__Data for the task__:
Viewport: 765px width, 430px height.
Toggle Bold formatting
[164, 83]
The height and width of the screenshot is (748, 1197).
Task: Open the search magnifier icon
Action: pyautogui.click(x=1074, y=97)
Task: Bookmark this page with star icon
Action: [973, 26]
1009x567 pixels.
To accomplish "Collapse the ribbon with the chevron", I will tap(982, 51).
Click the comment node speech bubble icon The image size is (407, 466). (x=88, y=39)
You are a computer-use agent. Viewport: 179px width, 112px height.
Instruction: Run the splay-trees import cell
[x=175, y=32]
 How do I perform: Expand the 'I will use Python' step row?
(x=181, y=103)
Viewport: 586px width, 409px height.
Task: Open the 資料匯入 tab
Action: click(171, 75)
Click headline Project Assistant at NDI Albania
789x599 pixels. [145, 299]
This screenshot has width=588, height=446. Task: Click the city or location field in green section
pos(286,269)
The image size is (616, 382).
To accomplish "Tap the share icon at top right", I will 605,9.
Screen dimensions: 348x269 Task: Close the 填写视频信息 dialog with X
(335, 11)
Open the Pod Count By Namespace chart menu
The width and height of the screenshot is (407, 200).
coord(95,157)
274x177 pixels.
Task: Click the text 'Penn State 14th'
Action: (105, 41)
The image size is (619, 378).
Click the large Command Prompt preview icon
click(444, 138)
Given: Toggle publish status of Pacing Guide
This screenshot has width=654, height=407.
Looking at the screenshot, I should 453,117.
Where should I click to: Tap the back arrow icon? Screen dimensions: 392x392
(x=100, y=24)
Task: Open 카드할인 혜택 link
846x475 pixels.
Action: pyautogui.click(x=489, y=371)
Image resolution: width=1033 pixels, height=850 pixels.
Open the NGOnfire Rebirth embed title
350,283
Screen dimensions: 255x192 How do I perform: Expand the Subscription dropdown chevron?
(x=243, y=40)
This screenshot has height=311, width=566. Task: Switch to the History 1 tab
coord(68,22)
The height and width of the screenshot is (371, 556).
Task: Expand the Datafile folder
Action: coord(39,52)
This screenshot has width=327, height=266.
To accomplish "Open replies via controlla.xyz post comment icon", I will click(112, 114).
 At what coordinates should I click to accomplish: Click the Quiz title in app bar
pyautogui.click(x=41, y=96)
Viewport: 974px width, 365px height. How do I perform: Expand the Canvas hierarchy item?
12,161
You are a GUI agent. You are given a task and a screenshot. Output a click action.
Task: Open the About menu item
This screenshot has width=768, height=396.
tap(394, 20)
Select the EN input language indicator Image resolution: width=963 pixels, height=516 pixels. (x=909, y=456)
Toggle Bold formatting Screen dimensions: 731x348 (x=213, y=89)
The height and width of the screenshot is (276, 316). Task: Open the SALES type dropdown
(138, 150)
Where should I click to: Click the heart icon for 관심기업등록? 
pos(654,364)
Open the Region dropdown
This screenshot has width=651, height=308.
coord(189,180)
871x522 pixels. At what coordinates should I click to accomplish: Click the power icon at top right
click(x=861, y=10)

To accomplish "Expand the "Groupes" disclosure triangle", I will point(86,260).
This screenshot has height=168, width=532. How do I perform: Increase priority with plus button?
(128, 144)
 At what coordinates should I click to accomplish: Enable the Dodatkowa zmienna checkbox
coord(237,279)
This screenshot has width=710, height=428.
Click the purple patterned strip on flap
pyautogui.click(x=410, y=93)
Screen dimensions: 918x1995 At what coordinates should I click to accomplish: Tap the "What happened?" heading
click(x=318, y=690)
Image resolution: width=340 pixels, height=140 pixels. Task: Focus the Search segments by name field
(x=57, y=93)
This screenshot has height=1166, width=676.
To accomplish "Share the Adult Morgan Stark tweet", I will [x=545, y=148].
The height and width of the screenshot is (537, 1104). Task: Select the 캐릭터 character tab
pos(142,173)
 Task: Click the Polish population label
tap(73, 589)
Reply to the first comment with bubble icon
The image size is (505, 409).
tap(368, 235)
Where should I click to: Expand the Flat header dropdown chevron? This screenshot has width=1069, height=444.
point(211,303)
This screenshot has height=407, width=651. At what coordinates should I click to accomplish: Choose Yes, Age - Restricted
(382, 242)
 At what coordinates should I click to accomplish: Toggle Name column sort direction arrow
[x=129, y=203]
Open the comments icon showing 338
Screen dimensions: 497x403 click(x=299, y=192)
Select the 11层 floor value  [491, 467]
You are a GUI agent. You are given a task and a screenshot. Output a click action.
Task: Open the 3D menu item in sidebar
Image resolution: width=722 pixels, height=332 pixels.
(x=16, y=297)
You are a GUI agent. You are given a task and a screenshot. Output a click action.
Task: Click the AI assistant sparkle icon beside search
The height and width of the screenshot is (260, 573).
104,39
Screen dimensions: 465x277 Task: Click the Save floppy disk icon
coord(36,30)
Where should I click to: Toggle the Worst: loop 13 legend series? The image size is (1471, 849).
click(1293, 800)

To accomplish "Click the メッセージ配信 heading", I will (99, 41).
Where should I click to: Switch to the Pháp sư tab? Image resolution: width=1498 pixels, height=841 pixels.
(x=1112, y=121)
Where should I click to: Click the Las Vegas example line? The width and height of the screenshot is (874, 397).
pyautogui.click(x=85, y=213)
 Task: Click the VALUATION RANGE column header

__Problem statement__: Everything in the data above is to be given again, unchanged.

__Worked solution__:
Viewport: 765px width, 430px height.
Toggle Bold formatting
[164, 83]
The height and width of the screenshot is (748, 1197).
Task: Open the search magnifier icon
Action: pyautogui.click(x=1074, y=97)
Task: Bookmark this page with star icon
Action: [973, 26]
1009x567 pixels.
To accomplish "Collapse the ribbon with the chevron", I will tap(982, 51).
Click the comment node speech bubble icon The image size is (407, 466). (x=88, y=39)
You are a computer-use agent. Viewport: 179px width, 112px height.
Instruction: Run the splay-trees import cell
[x=175, y=32]
 How do I perform: Expand the 'I will use Python' step row?
(x=181, y=103)
Viewport: 586px width, 409px height.
Task: Open the 資料匯入 tab
Action: click(171, 75)
Click headline Project Assistant at NDI Albania
789x599 pixels. [145, 299]
This screenshot has width=588, height=446. Task: Click the city or location field in green section
pos(286,269)
The image size is (616, 382).
To accomplish "Tap the share icon at top right", I will 605,9.
Screen dimensions: 348x269 Task: Close the 填写视频信息 dialog with X
(335, 11)
Open the Pod Count By Namespace chart menu
The width and height of the screenshot is (407, 200).
coord(95,157)
274x177 pixels.
Task: Click the text 'Penn State 14th'
Action: (105, 41)
The image size is (619, 378).
Click the large Command Prompt preview icon
click(444, 138)
Given: Toggle publish status of Pacing Guide
This screenshot has width=654, height=407.
Looking at the screenshot, I should 453,117.
Where should I click to: Tap the back arrow icon? Screen dimensions: 392x392
(x=100, y=24)
Task: Open 카드할인 혜택 link
846x475 pixels.
Action: pyautogui.click(x=489, y=371)
Image resolution: width=1033 pixels, height=850 pixels.
Open the NGOnfire Rebirth embed title
350,283
Screen dimensions: 255x192 How do I perform: Expand the Subscription dropdown chevron?
(x=243, y=40)
This screenshot has height=311, width=566. Task: Switch to the History 1 tab
coord(68,22)
The height and width of the screenshot is (371, 556).
Task: Expand the Datafile folder
Action: coord(39,52)
This screenshot has width=327, height=266.
To accomplish "Open replies via controlla.xyz post comment icon", I will click(112, 114).
 At what coordinates should I click to accomplish: Click the Quiz title in app bar
pyautogui.click(x=41, y=96)
Viewport: 974px width, 365px height. How do I perform: Expand the Canvas hierarchy item?
12,161
You are a GUI agent. You are given a task and a screenshot. Output a click action.
Task: Open the About menu item
This screenshot has width=768, height=396.
tap(394, 20)
Select the EN input language indicator Image resolution: width=963 pixels, height=516 pixels. (x=909, y=456)
Toggle Bold formatting Screen dimensions: 731x348 (x=213, y=89)
The height and width of the screenshot is (276, 316). Task: Open the SALES type dropdown
(138, 150)
Where should I click to: Click the heart icon for 관심기업등록? 
pos(654,364)
Open the Region dropdown
This screenshot has width=651, height=308.
coord(189,180)
871x522 pixels. At what coordinates should I click to accomplish: Click the power icon at top right
click(x=861, y=10)

To accomplish "Expand the "Groupes" disclosure triangle", I will point(86,260).
This screenshot has height=168, width=532. How do I perform: Increase priority with plus button?
(128, 144)
 At what coordinates should I click to accomplish: Enable the Dodatkowa zmienna checkbox
coord(237,279)
This screenshot has width=710, height=428.
Click the purple patterned strip on flap
pyautogui.click(x=410, y=93)
Screen dimensions: 918x1995 At what coordinates should I click to accomplish: Tap the "What happened?" heading
click(x=318, y=690)
Image resolution: width=340 pixels, height=140 pixels. Task: Focus the Search segments by name field
(x=57, y=93)
This screenshot has height=1166, width=676.
To accomplish "Share the Adult Morgan Stark tweet", I will [x=545, y=148].
The height and width of the screenshot is (537, 1104). Task: Select the 캐릭터 character tab
pos(142,173)
 Task: Click the Polish population label
tap(73, 589)
Reply to the first comment with bubble icon
The image size is (505, 409).
tap(368, 235)
Where should I click to: Expand the Flat header dropdown chevron? This screenshot has width=1069, height=444.
point(211,303)
This screenshot has height=407, width=651. At what coordinates should I click to accomplish: Choose Yes, Age - Restricted
(382, 242)
 At what coordinates should I click to accomplish: Toggle Name column sort direction arrow
[x=129, y=203]
Open the comments icon showing 338
Screen dimensions: 497x403 click(x=299, y=192)
Select the 11层 floor value  [491, 467]
You are a GUI agent. You are given a task and a screenshot. Output a click action.
Task: Open the 3D menu item in sidebar
Image resolution: width=722 pixels, height=332 pixels.
(x=16, y=297)
You are a GUI agent. You are given a task and a screenshot. Output a click action.
Task: Click the AI assistant sparkle icon beside search
The height and width of the screenshot is (260, 573).
104,39
Screen dimensions: 465x277 Task: Click the Save floppy disk icon
coord(36,30)
Where should I click to: Toggle the Worst: loop 13 legend series? The image size is (1471, 849).
click(1293, 800)

To accomplish "Click the メッセージ配信 heading", I will (99, 41).
Where should I click to: Switch to the Pháp sư tab? Image resolution: width=1498 pixels, height=841 pixels.
(x=1112, y=121)
Where should I click to: Click the Las Vegas example line? The width and height of the screenshot is (874, 397).
pyautogui.click(x=85, y=213)
 Task: Click the VALUATION RANGE column header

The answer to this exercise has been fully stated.